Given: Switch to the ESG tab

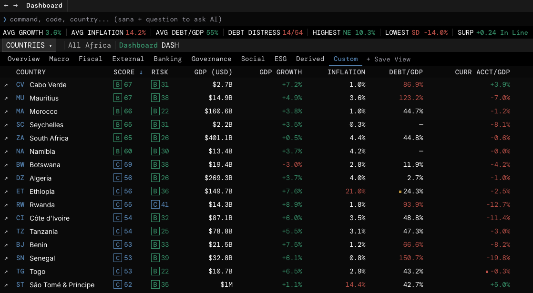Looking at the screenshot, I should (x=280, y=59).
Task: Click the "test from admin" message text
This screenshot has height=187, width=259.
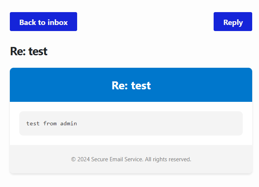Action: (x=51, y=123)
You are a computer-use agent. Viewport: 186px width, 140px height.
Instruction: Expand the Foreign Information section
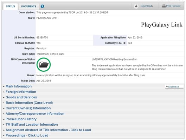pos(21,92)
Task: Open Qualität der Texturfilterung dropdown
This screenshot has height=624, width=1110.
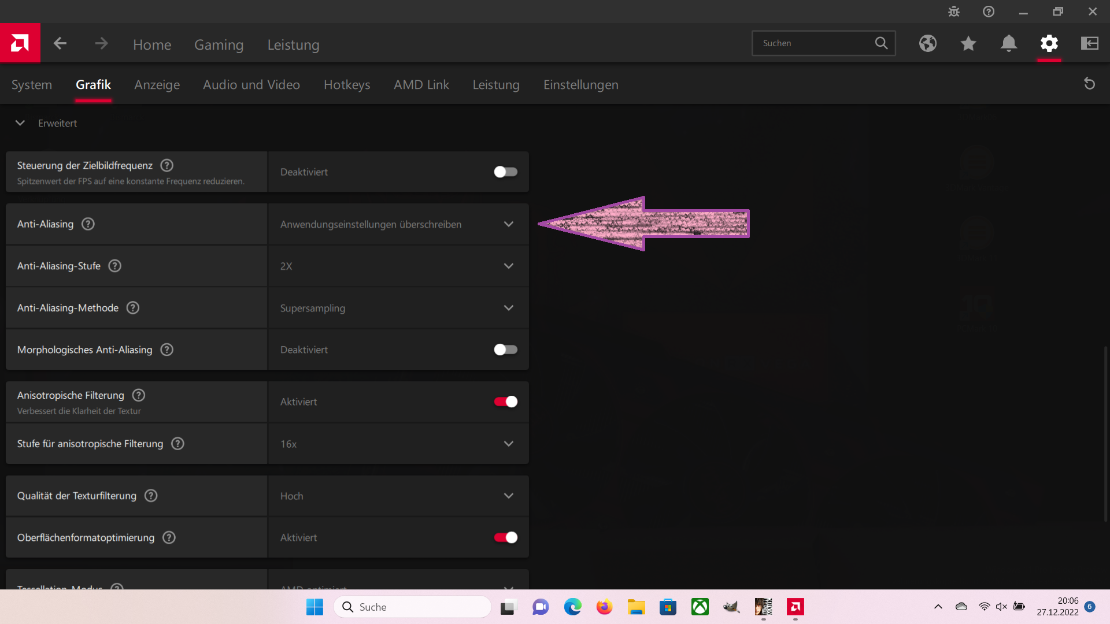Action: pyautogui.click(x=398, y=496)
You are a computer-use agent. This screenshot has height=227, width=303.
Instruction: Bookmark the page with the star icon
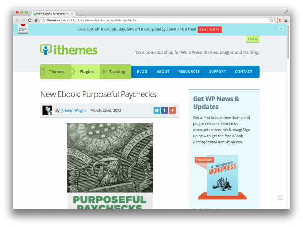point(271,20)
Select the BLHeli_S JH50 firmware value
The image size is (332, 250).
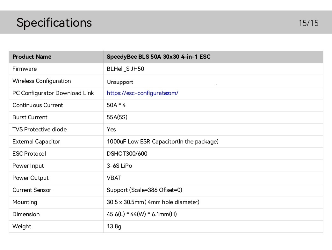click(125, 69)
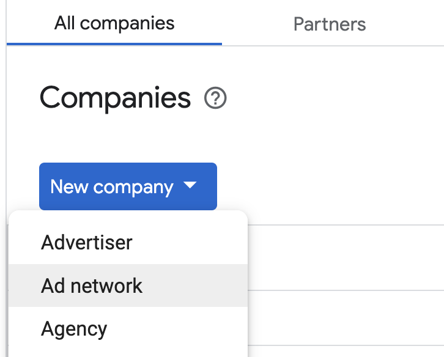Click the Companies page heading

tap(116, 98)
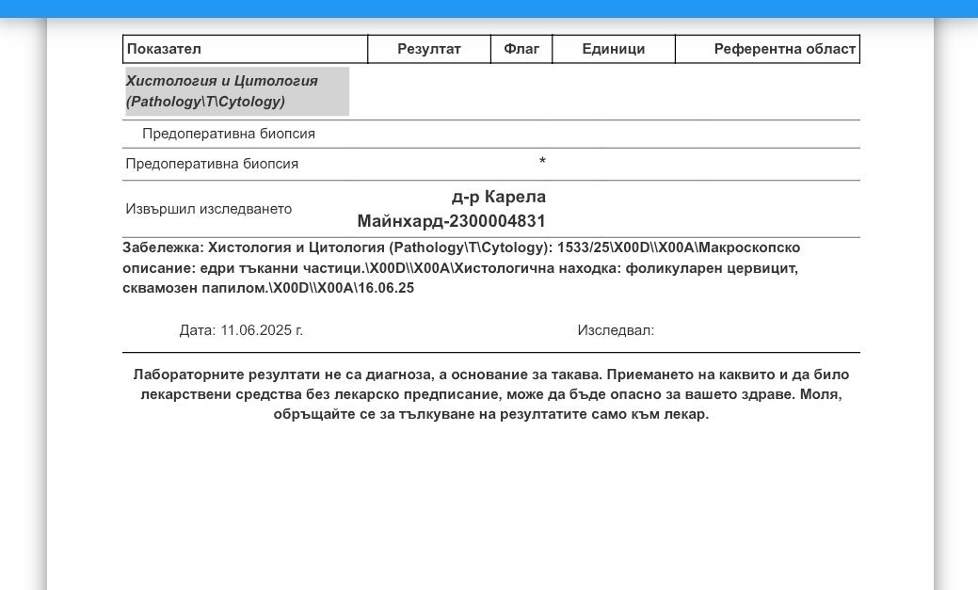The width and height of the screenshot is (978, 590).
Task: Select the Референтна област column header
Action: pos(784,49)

=====

What is asked
Reproduce every line of the listing above word for word, leaving out the pictures.

Exercise output
Given: Switch to the ESG tab

Looking at the screenshot, I should (x=280, y=59).
Task: Click the "test from admin" message text
This screenshot has height=187, width=259.
Action: (x=51, y=123)
You are a computer-use agent. Viewport: 186px width, 140px height.
Instruction: Expand the Foreign Information section
pos(21,92)
Task: Open Qualität der Texturfilterung dropdown
This screenshot has height=624, width=1110.
Action: pyautogui.click(x=398, y=496)
You are a computer-use agent. This screenshot has height=227, width=303.
Instruction: Bookmark the page with the star icon
point(271,20)
Select the BLHeli_S JH50 firmware value
The image size is (332, 250).
click(125, 69)
Click the Companies page heading

tap(116, 98)
The width and height of the screenshot is (978, 590).
Task: Select the Референтна област column header
Action: pos(784,49)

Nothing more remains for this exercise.